Il est aujourd’hui question d’amertume. Ce goût particulier qui vous faisait détester le Schweppes, qui tord la langue et fait saliver.

Père de deux enfants en bas âge, j’ai profité de la naïveté de mon fils pour tester sur lui les effets de l’amertume à l’aide d’une faible quantité de houblon. Le résultat est sans appel : une grimace déformant le visage, et la conclusion : « c’est pas bon ».

La vidéo est ici.

Jusqu’ici rien d’étonnant. Le rejet instinctif de l’amertume est un cadeau de l’évolution. Un message de Dame Nature pour nous dire : « ne mange pas cette plante, ça va te tuer ». Et dans les faits, les végétaux amers sont généralement au pire toxiques, au mieux indigestes.

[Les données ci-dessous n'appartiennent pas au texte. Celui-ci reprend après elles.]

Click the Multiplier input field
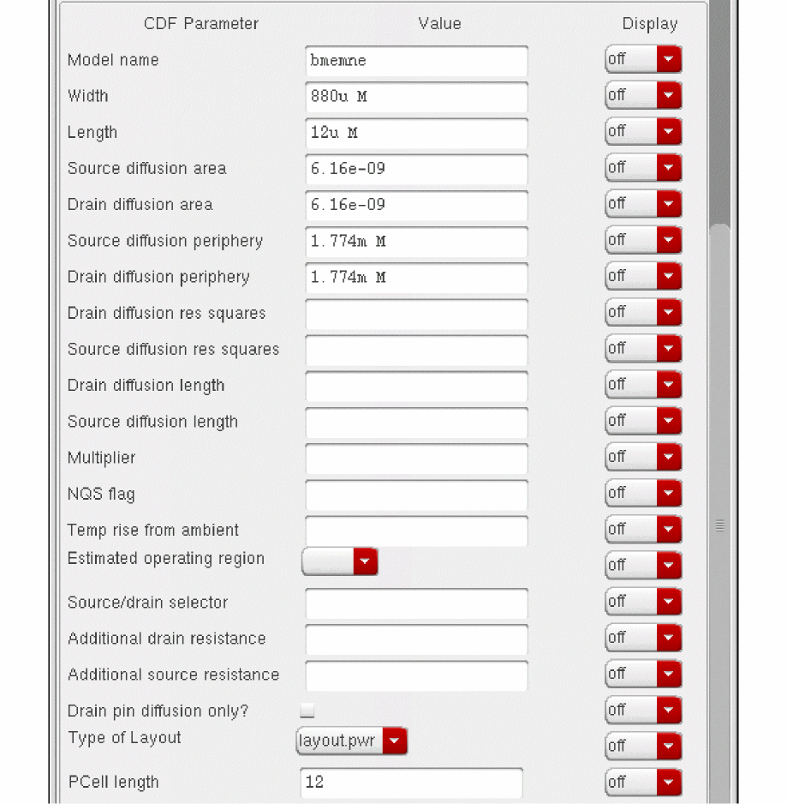Image resolution: width=787 pixels, height=804 pixels. 416,459
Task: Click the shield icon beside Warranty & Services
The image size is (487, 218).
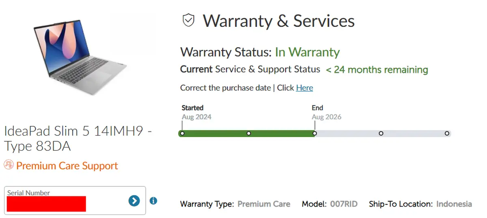Action: (x=189, y=20)
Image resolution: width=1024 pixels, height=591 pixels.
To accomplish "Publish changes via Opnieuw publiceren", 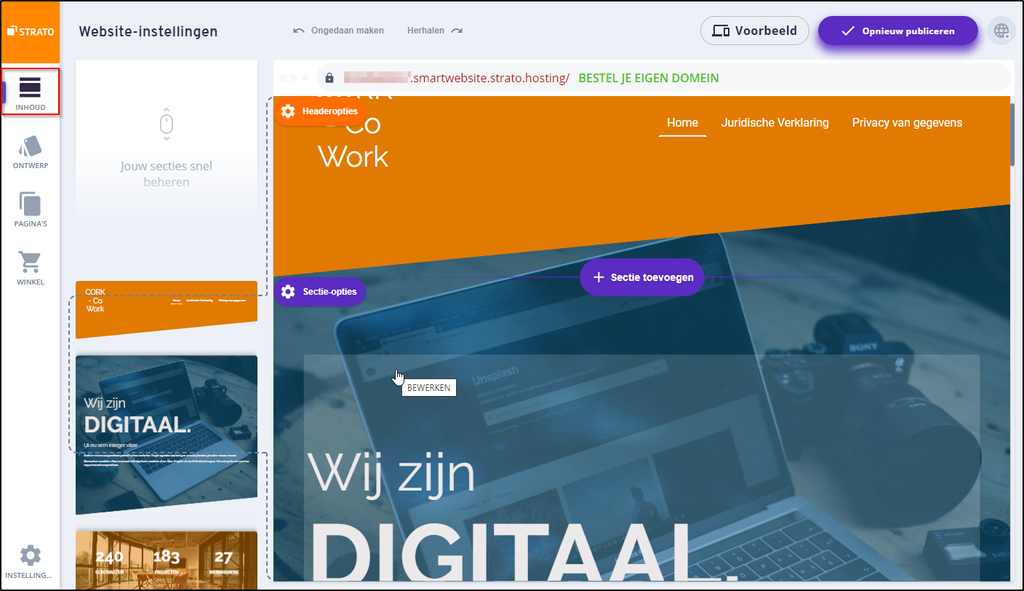I will 897,31.
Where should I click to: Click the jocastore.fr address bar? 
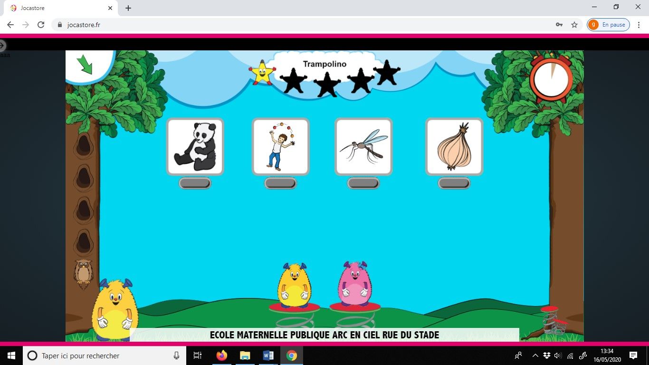tap(304, 25)
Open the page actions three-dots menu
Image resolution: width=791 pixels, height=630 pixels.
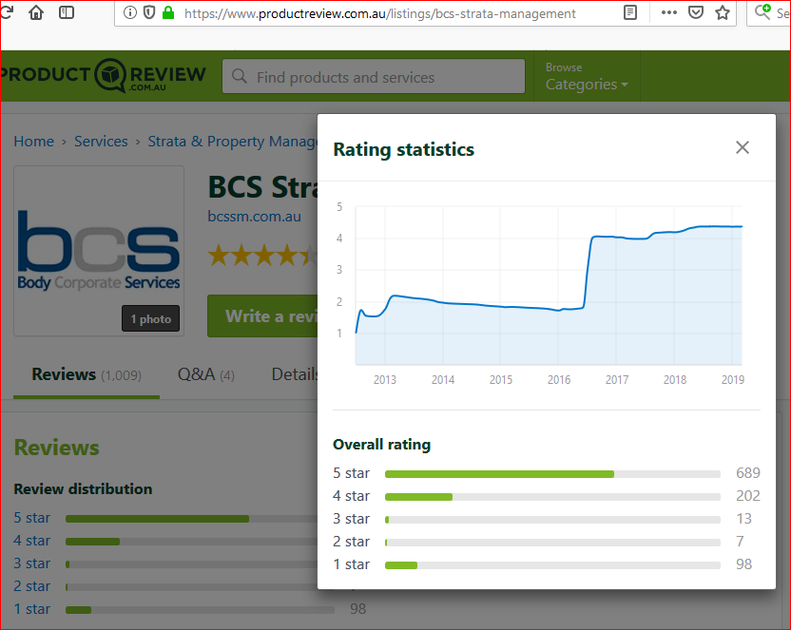tap(668, 13)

Si vous rajoutez à cela que le consommateur de bière français pendant longtemps n’a eu qu’un choix restreint parmi des bières commençant par « K » et finissant par « ro », rien d’étonnant à ce que l’amertume soit mal considérée.

 

houblon sur pied

Dans une bière, l’amertume vient du houblon. Une plante merveilleuse, de la même famille que le cannabis (mais légale) dont on utilise depuis plus de 1 000 ans les fleurs femelles chargées en résine pour conserver le produit et apporter goût et saveur. Car la bonne nouvelle, c’est que le houblon n’est pas toxique. (C’est le houblon qui définit la bière. On parlait auparavant de cervoise, un vin d’orge aromatisée avec des plantes aromatiques. Produit délicieux par ailleurs mais qui se conserve très mal.)

Basiquement, l’amertume est portée par les acides alpha (lupuline, humulone…) tandis qu’un bouquet d’huiles aromatiques apporte des arômes qui varient en fonction des variétés de houblons utilisés.

Avec un houblon de qualité et le savoir-faire du brasseur, l’amertume devient plaisante, et on en redemande. La profession brassicole a mis au point un indice d’amertume, l’IBU (international bitterness unit) qui mesure la quantité d’acide alpha, et in fine d’amertume.

Le goût des bières bien houblonnées, et donc amères, est un phénomène très récent en France. Daniel Thiriez, à la brasserie d’Escquelbec (59) brasse depuis 1999 l’Etoile du Nord, une merveille d’amertume joyeuse et fleurie chargée aux houblons Nugget des Flandres voisines. « Il y avait un rejet de la part du public français. Dans un premier temps, seuls les Anglais et Américains l’appréciaient. » Mais Daniel a tenu bon. Un nouveau public très porté justement sur les créations anglo-saxonnes plébiscite aujourd’hui l’Etoile du Nord qui connait un succès mérité.

Car contrairement aux craintes des gros industriels qui favorisent des goûts très fruités, moelleux, alcoolisés, le public, après une phase de découverte est généralement très ouvert à la gamme des goûts amers.

Car l’amertume aujourd’hui est revendiquée comme un goût à part entière, notamment par le FHL, Front hexagonal de Libiération, association de micro-brasseurs français qui mettent en avant l’usage du houblon.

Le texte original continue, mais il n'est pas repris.